**PASSAGE PROVIDED**
Re: Optimization question: Unrolling subquery into IN clause

From: Jonathan Lewis <jonathan_at_jlcomp.demon.co.uk>
Date: Sat, 17 Oct 2009 10:18:38 +0100
Message-ID: <8_idnYnpBISXEUTXnZ2dnUVZ8uqdnZ2d_at_bt.com>


"Wolfram Roesler" <wr_at_spam.la> wrote in message news:Xns9CA6680BD4E25wrgrpde_at_news.albasani.net...
> Hello,
>
> I have a query that looks roughly like this:
>
> SELECT several_columns
> FROM tab1
> WHERE col1='Value'
> AND col2 IN
> (
> SELECT key
> FROM tab2
> WHERE tab2.col3='Something'
> );
>
> tab1 has about 1.7 million rows. There is an index on tab1.col1
> but it has low selectivity (the value queried here is matched by
> about 1/3 of all rows) so Oracle ignores the index and does a
> full table scan on tab1. It also does a full table scan on tab2
> for the subquery and then hash joins the two together. The FTS
> on tab1 takes about 4 seconds, the FTS on tab2 (since it's a
> smaller table) is negligable.
>
> However, only 20 rows of tab2 match the subquery, and only 300
> rows of tab1 match the entire query. When I unroll the subquery
> myself, i. e. do this first:
>
> SELECT key
> FROM tab2
> WHERE tab2.col3='Something';
>
> then save the returned keys and use these as an IN clause in
> my tab1 query WITHOUT a subquery, like this:
>
> SELECT several_columns
> FROM tab1
> WHERE col1='Value'
> AND col2 IN (Keys returned from tab2 query);
>
> both queries finish within a fraction of a second (since there
> is also on index on tab1.col2 which is now being used).

[Element and text location data]
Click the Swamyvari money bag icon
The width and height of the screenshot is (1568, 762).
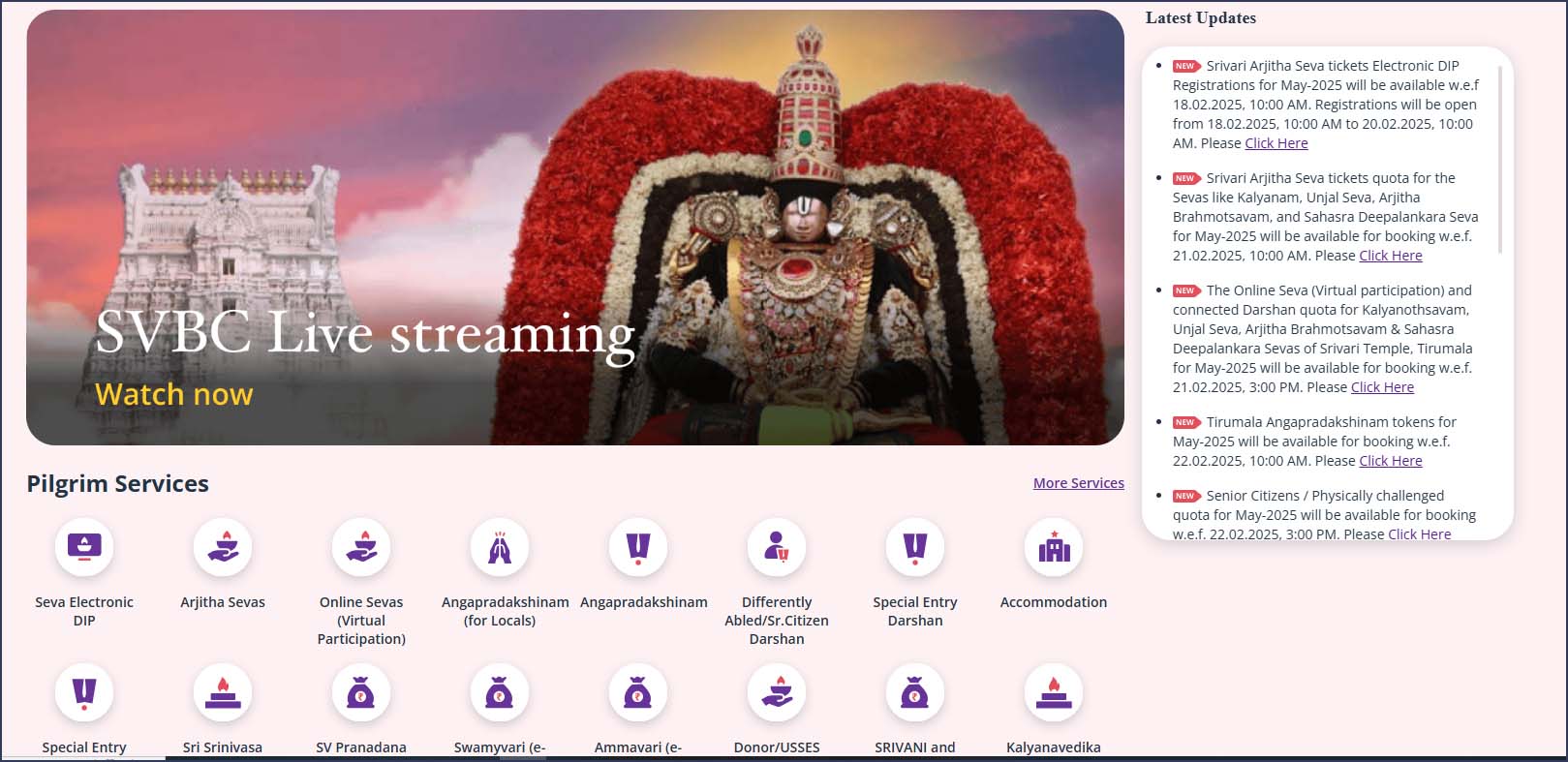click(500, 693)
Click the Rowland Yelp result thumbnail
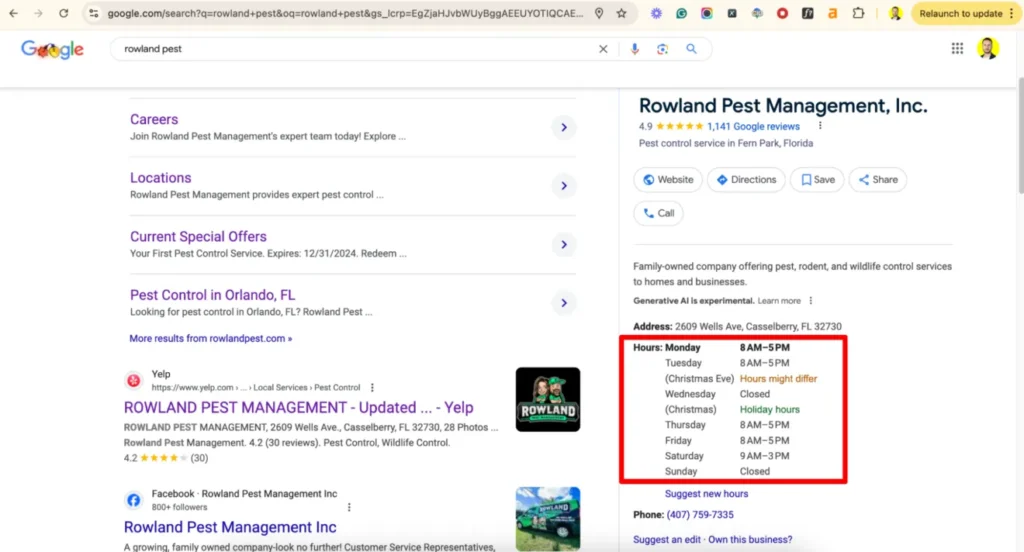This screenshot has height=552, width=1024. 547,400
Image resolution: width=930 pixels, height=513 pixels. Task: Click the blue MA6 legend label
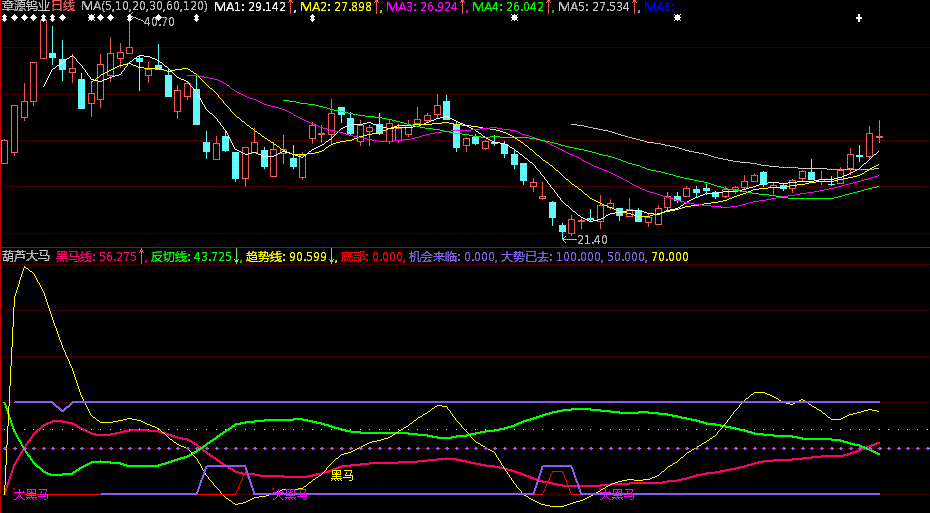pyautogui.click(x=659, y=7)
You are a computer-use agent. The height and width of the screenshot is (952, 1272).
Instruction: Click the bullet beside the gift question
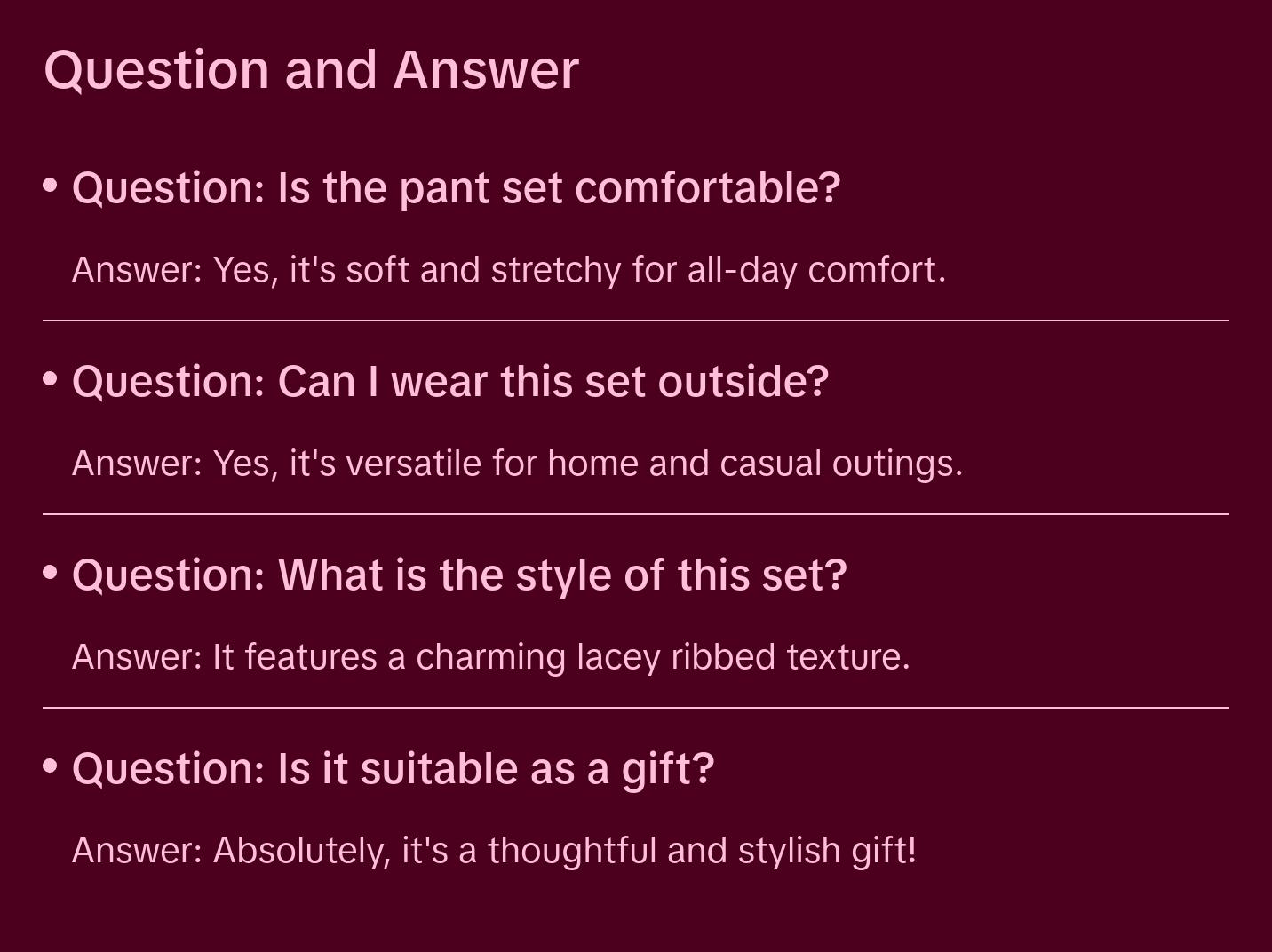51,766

**PROBLEM DETAILS**
Extend the mailing-list post about unrolling an Oracle subquery into an IN clause, starting right after its last sentence.

**THE ANSWER**
>
> Obviously Oracle fails to recognize that in the original query
> it's the subquery that introduces high selectivity, and that
> it should resolve the subquery first (using the col2 index)
> and look at col1 later (i. e. do automatically what I did
> manually with my subquery unrolling).
>
> This is happening in Oracle 10.2. Both tables had their statistics
> estimated immediately before the experiment. I get the same results
> every time I run the queries so it's not a caching effect.
>
> Any ideas how to speed up the original query, i. e. make it
> fast while still using a subquery?
>
> Thanks for your help
> W. Rösler

I'd say the same as Steve Howard.

    explain plan for ...
    select * from table(dbms_xplan.display(null,null,'outline'));

We need to see the execution plan before suggesting how to change it.

The optimizer may be unnesting the subquery with or without complex view merging, or it may be converting your query to a semi-join.

Either way, its choice is dictated by the arithmetic and the current constraints. You may have to put in a stack of hints to get the path you want - is that acceptable, or are you not allowed to modify the query at all ?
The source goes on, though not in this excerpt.